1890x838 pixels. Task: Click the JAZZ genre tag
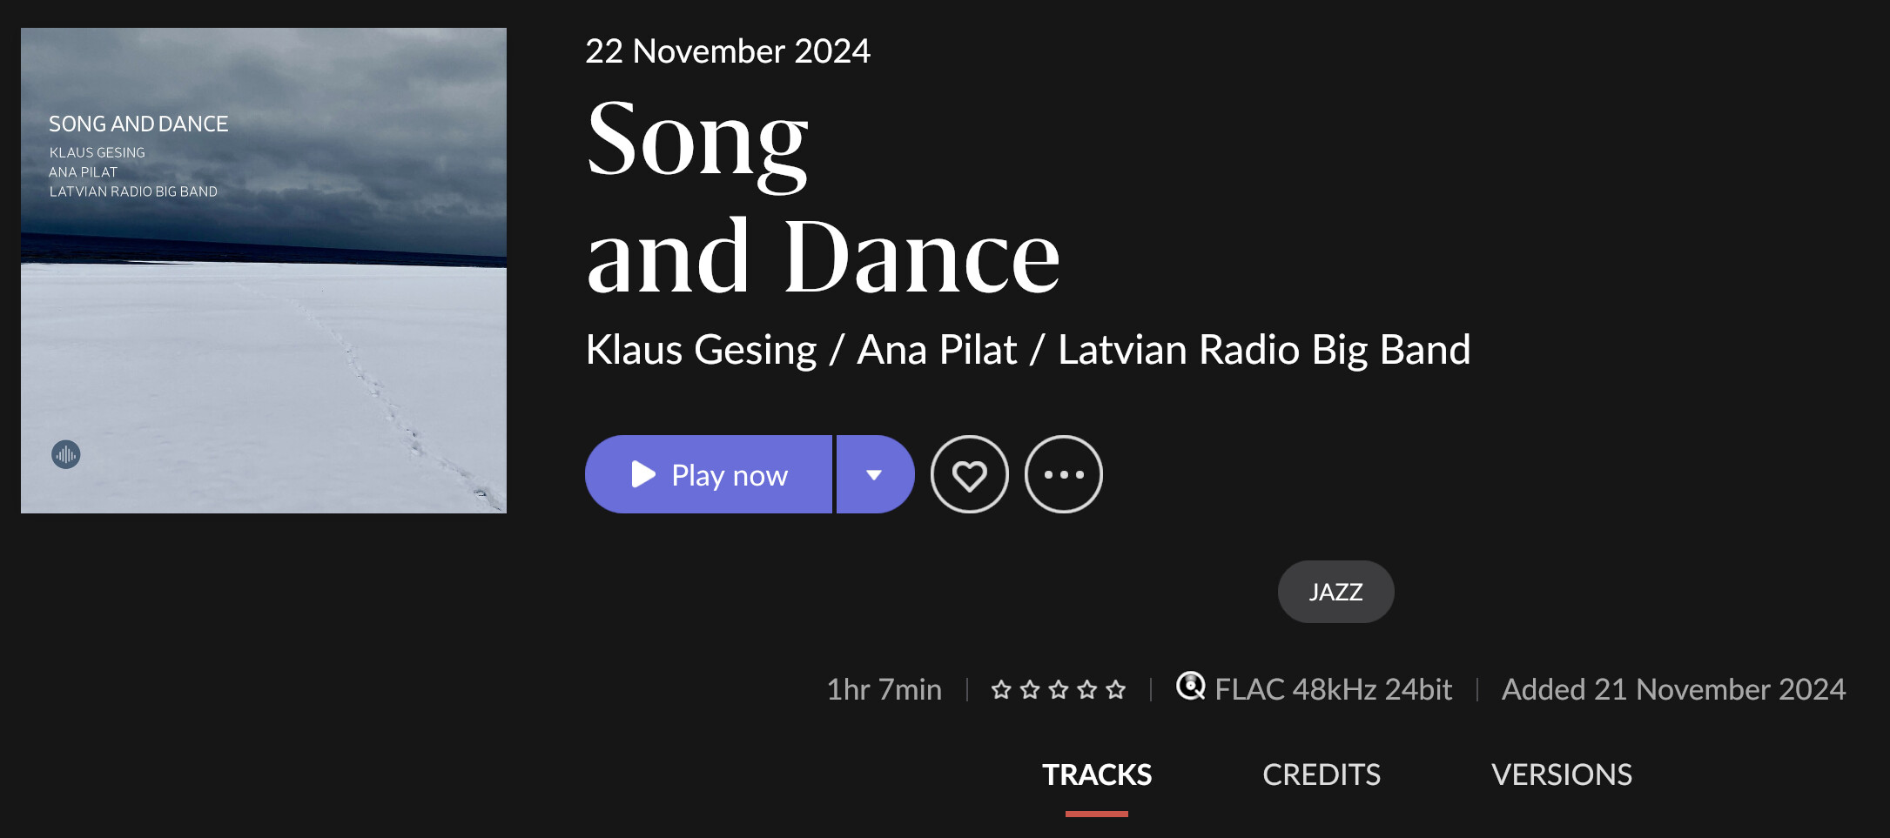1335,592
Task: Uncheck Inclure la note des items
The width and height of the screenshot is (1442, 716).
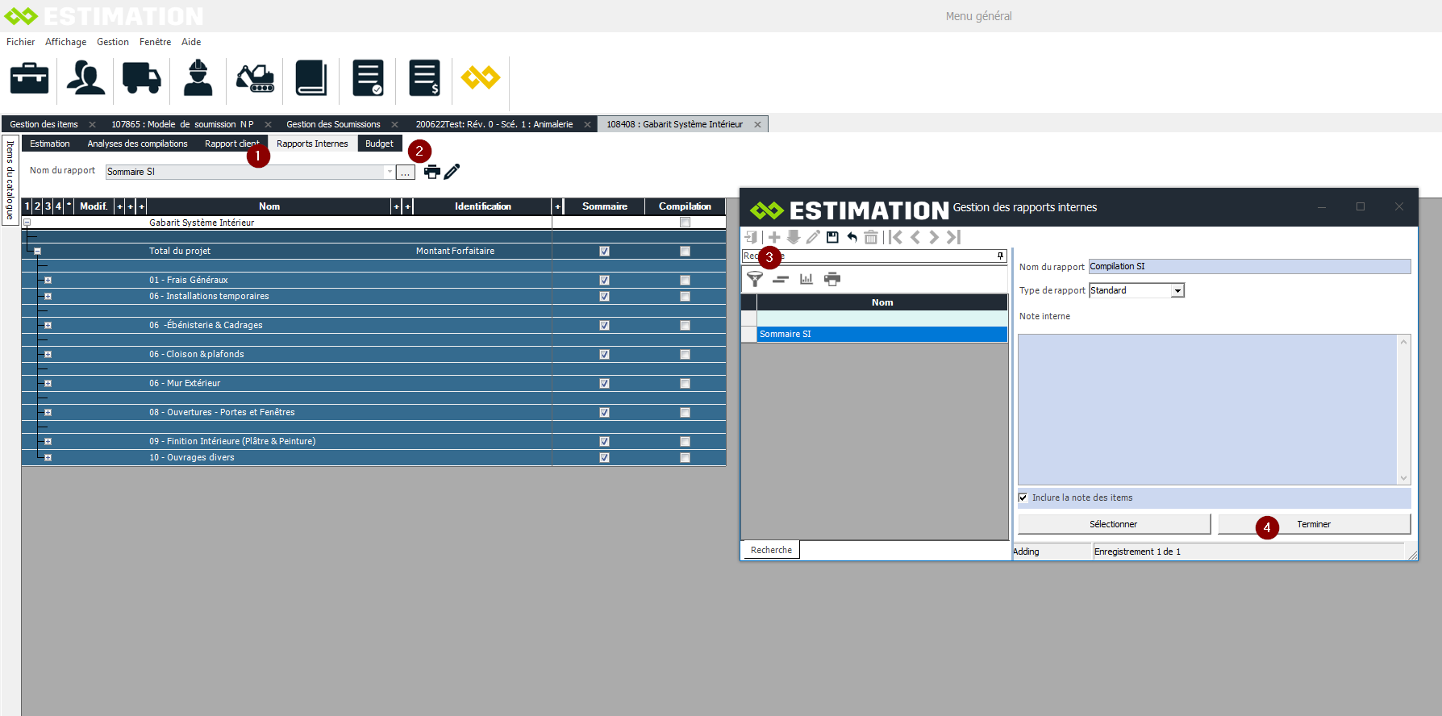Action: point(1023,497)
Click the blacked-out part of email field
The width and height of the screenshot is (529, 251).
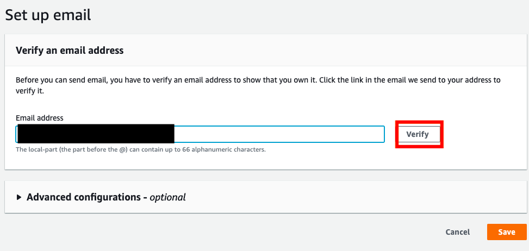pos(95,134)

What needs to be done => Reproduce verbatim every line starting at the line that holds "Click the blacked-out part of email field" and ending with the final line of the data; omit the pictures.

Expected output =>
Click the blacked-out part of email field
The width and height of the screenshot is (529, 251).
pos(95,134)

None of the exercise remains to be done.